Disguising herself with short hair and baggy clothes, Lily Bard has started a new life; she's becoming a cleaning lady in the sleepy town of Shakespeare, where she can sweep away the secrets of her dark and violent past. However her plan to live a quiet, unobserved life begins to crumble when she discovers the dead body of her nosy landlord. Lily doesn't care who did it, but when the suspicion of the police and local community falls on her she realises if she doesn't unmask the murderer, her life might not just crumble; it might also end.
This is an eminently readable story with a main character that has survived the worst of human behaviour and retreated into herself.
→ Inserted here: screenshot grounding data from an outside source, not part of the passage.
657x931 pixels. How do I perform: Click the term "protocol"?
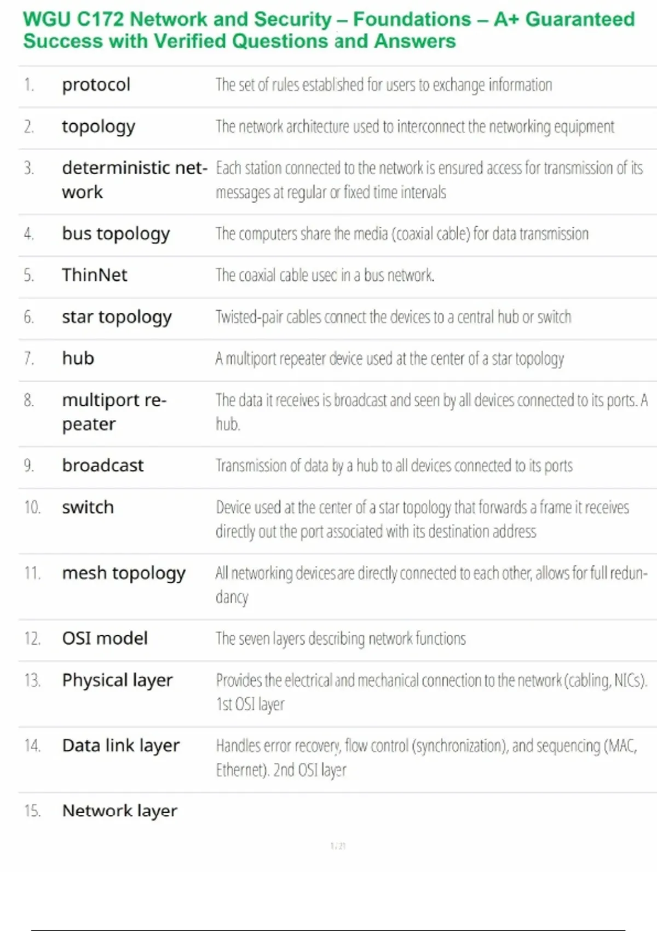coord(96,85)
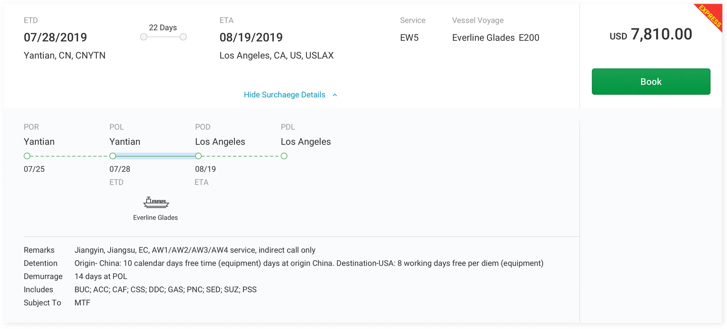Viewport: 727px width, 329px height.
Task: Click the red EXPRESS corner ribbon
Action: (x=710, y=16)
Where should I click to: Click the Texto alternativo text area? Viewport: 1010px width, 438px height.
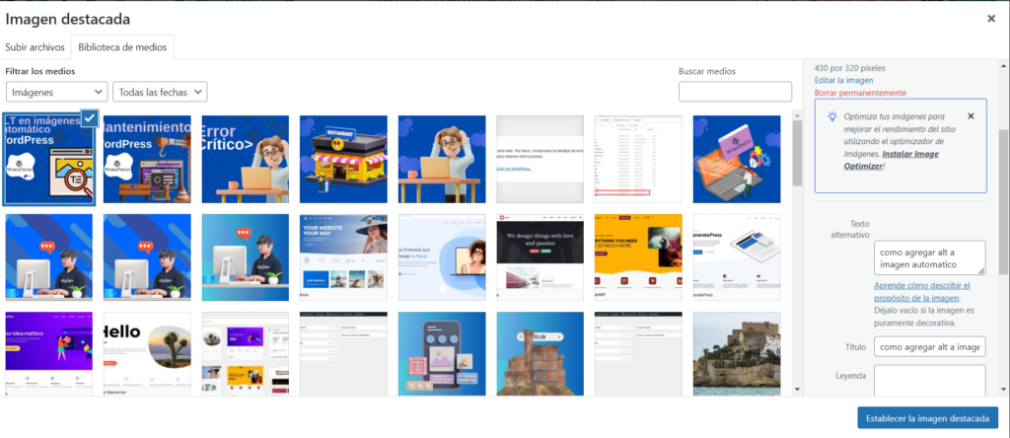(x=929, y=258)
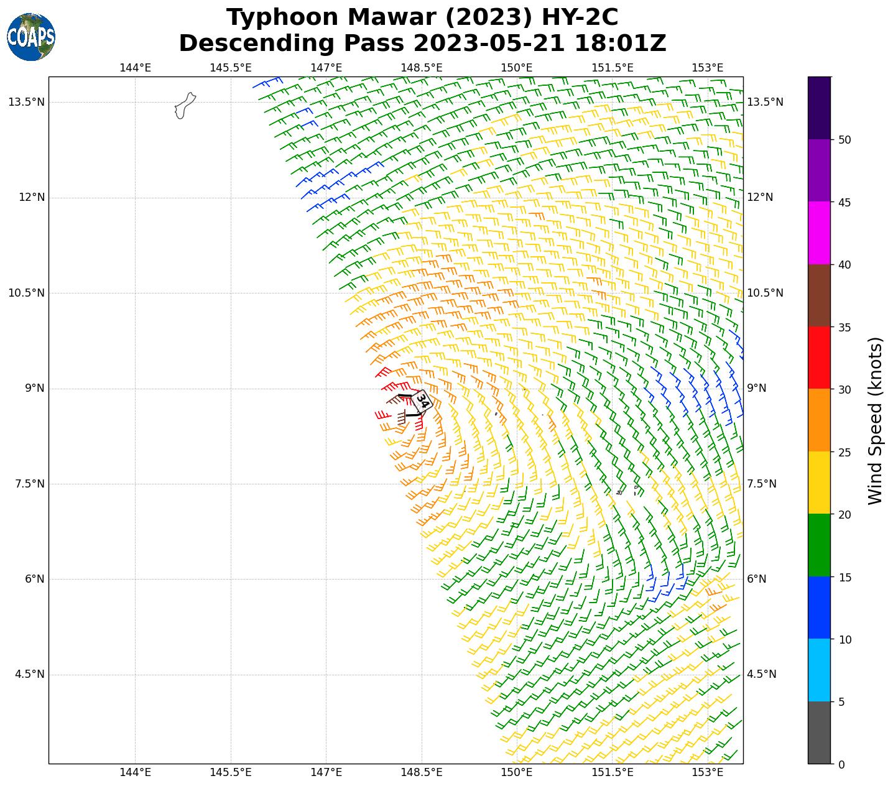The height and width of the screenshot is (786, 893).
Task: Select the orange 25–30 knot colorbar segment
Action: click(819, 420)
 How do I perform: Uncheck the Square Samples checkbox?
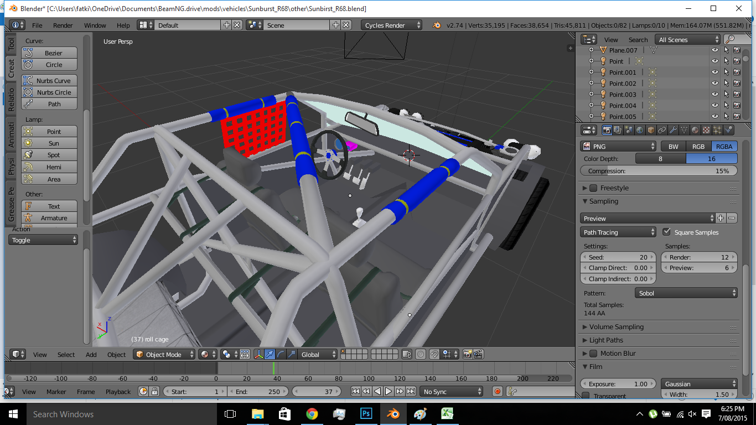[x=666, y=232]
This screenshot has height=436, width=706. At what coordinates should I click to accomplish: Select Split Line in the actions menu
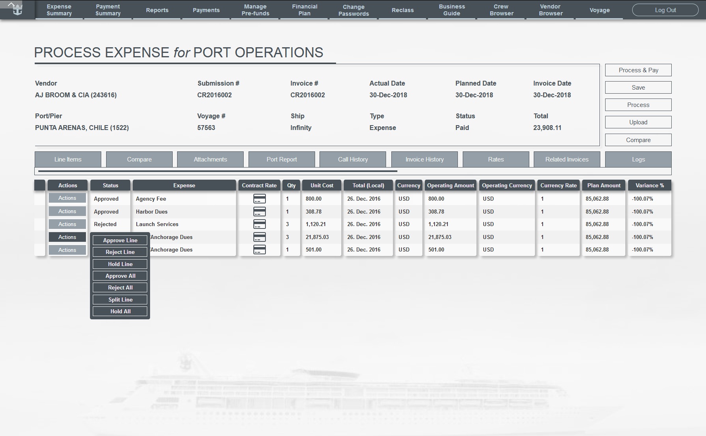120,300
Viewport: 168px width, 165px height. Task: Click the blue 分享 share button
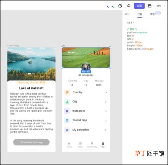pos(139,6)
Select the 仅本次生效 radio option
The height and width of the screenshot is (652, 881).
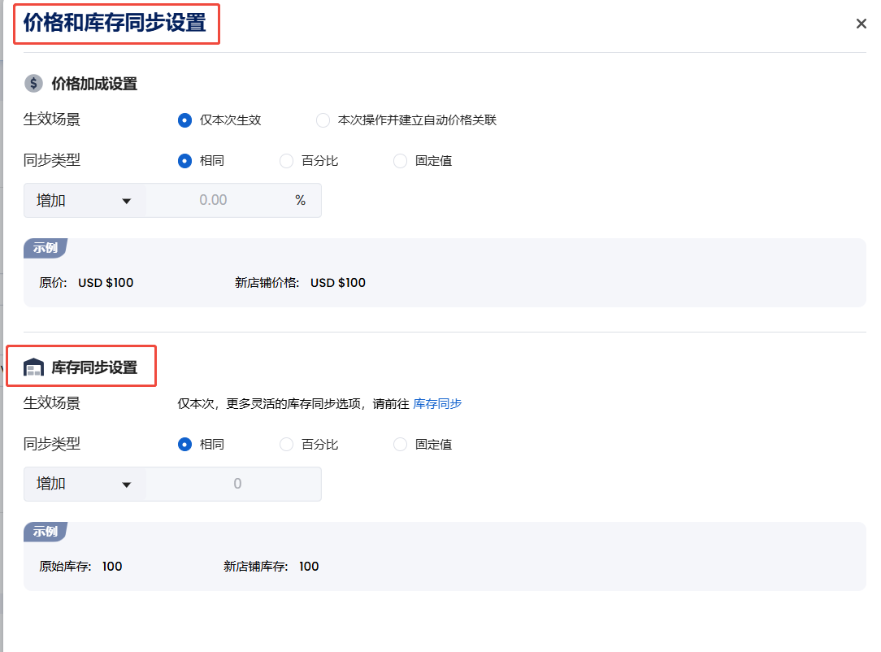pyautogui.click(x=184, y=120)
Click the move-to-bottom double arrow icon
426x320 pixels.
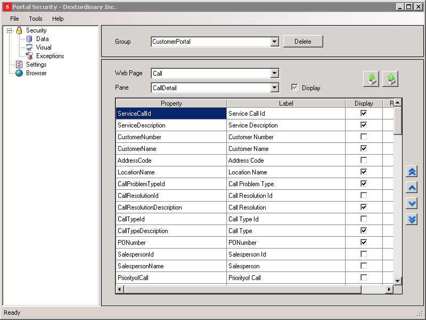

Lily Bard keeps herself isolated in the town of Shakespeare – never getting too close to any one and cleaning other people’s homes for money. When she stubbles onto a mysterious figure disposing of a body, she finds herself coming under scrutiny from the local police force...
For the most part this reads like a cosy mystery, with a main character going about their usual business but able to learn more about the murder and victim than the professionals. However, Lily Bard is different in that her past is horrific and traumatic and this impacts her whole life. Where she is living, what she does for a living, her spare time have all been shaped by her past even her self-imposed isolation have all been shaped by one event. This makes Shakespeare’s Landlord a strange beast in that it is a fluffy light story, but with some real bite. There is a certain aftertaste that stays with you...
Lily is a scarred woman but is trying her best and makes some genuine steps forward here and I’m glad I have the next books in this series to follow her journey. I hope she is able to mend herself and find some peace. Charlaine Harris’s writing is familiar to anyone who likes the Sookie Stackhouse series and is extremely easy to read with the pages turning fast. I managed to finish this admittedly slim volume in a day. It was an entertaining read.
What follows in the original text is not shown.